Quatro crias, um sonho: a dança. Todas elas são do mesmo lugar, Morro da Providência, mas seus destinos se cruzaram no bairro vizinho, Santo Cristo. Tudo na Zona Portuária do Rio, conhecida também como Pequena África. Na verdade, duas delas são irmãs, e podemos dizer que foi como tudo começou. Ou não. A primeira companhia de dança da primeira favela do Brasil é símbolo de profissionalismo e contrafluxo, colocando território e ancestralidade em foco. É o verdadeiro ‘Efeito Urbano’, que existe há 13 anos, e merece ser celebrada neste 29 de abril, Dia da Dança.
A companhia foi fundada por Ellen Costa, de 40 anos, e Juliana Mello, 34. Conta também com as integrantes Luiza Gonsalves e Jennifer Mariana, ambas de 24 anos. Além da companhia, há também o projeto ‘Hip Hop Feito o Efeito’ que oferece aulas gratuitas de diferentes ritmos afrodiaspóricos para os moradores da região. “Tudo começa na companhia”, enfatizam as fundadoras. As aulas são, desde sempre, uma demanda orgânica dos moradores do território.
Ellen é a diretora executiva. Ah, e irmã da Jey. Graduada em Turismo e pós-graduada em Gestão Cultural, ela é uma estudiosa sobre políticas culturais. “Eu digo que sou organizadora do caos”, brinca, falando sério. E explica que a companhia é quem alimenta o que é o instituto: “A companhia é a mãe. A gente não queria dar aula, porque dá um trabalho terrível, mas a conexão com o território foi se estreitando mesmo sem querer”.
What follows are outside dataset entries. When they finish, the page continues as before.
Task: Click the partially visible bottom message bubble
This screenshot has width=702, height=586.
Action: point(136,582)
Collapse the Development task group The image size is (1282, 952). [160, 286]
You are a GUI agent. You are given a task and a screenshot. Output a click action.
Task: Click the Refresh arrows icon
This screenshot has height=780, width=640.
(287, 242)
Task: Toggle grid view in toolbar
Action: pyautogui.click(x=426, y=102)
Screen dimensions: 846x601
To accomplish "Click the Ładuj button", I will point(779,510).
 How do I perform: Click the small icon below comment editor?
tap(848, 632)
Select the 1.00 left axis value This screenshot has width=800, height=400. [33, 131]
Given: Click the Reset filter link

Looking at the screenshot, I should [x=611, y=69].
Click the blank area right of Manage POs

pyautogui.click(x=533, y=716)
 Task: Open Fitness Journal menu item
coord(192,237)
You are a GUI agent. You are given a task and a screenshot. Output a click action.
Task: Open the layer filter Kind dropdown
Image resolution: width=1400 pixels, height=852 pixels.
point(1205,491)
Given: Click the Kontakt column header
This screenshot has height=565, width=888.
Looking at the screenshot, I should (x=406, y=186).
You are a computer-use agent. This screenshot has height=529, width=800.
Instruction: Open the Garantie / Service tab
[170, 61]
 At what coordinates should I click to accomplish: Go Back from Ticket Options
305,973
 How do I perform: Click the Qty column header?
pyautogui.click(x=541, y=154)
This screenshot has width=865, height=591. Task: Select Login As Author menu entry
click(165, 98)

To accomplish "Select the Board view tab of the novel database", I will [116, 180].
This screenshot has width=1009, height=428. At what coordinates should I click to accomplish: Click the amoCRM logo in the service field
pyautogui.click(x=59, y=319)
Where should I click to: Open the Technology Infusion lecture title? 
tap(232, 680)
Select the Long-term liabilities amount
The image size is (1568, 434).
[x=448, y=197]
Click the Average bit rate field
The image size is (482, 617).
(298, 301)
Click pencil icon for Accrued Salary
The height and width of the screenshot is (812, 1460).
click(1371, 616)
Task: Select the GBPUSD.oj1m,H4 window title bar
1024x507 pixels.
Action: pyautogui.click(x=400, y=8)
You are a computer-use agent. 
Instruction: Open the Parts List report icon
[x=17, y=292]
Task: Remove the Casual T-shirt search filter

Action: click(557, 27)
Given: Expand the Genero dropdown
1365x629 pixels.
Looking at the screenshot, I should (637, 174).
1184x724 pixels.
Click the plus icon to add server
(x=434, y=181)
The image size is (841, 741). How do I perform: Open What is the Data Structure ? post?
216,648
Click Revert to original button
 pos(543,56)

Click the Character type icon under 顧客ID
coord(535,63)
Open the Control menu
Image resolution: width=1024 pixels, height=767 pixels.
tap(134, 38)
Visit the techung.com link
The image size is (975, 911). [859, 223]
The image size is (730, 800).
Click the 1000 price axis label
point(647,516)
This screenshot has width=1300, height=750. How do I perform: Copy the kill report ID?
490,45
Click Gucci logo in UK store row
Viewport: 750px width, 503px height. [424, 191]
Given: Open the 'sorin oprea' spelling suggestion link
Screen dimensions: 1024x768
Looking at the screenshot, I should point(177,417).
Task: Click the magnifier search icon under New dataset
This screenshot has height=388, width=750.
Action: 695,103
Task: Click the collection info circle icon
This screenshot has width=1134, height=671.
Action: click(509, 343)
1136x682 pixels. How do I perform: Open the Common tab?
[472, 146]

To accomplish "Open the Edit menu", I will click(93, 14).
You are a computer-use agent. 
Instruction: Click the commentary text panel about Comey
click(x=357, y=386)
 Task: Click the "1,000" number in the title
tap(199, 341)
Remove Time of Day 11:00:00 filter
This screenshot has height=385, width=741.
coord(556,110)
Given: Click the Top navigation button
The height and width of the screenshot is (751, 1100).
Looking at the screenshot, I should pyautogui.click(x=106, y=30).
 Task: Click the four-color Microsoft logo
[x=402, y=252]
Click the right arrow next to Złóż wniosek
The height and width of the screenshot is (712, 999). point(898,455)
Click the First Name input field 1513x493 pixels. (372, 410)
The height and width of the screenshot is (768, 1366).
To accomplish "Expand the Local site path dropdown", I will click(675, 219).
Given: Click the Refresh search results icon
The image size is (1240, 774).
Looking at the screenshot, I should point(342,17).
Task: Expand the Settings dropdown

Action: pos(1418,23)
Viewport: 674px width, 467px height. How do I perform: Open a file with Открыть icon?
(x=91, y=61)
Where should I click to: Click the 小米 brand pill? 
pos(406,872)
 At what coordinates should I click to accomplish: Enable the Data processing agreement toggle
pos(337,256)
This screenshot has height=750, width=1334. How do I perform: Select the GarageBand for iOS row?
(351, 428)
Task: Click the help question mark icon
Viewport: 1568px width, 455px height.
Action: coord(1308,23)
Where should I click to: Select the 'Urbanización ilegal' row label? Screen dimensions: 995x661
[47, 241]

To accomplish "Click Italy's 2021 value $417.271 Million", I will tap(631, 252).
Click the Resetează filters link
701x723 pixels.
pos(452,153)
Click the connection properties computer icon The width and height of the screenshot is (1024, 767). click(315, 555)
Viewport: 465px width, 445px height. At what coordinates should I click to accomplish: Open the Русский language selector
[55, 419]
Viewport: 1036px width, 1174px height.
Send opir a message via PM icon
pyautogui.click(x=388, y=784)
A real é que a coletividade sempre foi uma realidade do Efeito Urbano. ”Se o morro não reconhecer o Efeito Urbano, não faz sentido ser reconhecido lá fora. Se não é reconhecido aqui, você vai ser referência para quem? Se não tiver identidade do território não tem sentido”, completa. “Hoje em dia, conseguimos pagar nossos professores, todos periféricos, de maioria negra, de diferentes gêneros e corpos”, complementa Ellen.
Ellen (esq.) e Juliana… Foto: Uendell Vinícius / Voz das Comunidades…fundadoras da companhia Efeito Urbano Foto: Uendell Vinícius / Voz das Comunidades
Juliana Mello é a diretora artística. Ah, e casada com Ellen. Dançarina e coreógrafa formada por projetos sociais, ela já rompeu as fronteiras brasileiras com sua arte, junto do Galpão Aplauso. “A primeira vez que eu pensei em ser bailarina foi assistindo a um quadro do Faustão. Tinha uma galera do Rio se apresentando com danças urbanas”, e talvez tenha sido aí que a dançarina nasceu. Ela foi aluna do antigo José Bonifácio, atual Museu da História e da Cultura Afro-Brasileira (MUHCAB), e chegou a dar aula aos 18 anos para 60 alunos, em uma escola particular.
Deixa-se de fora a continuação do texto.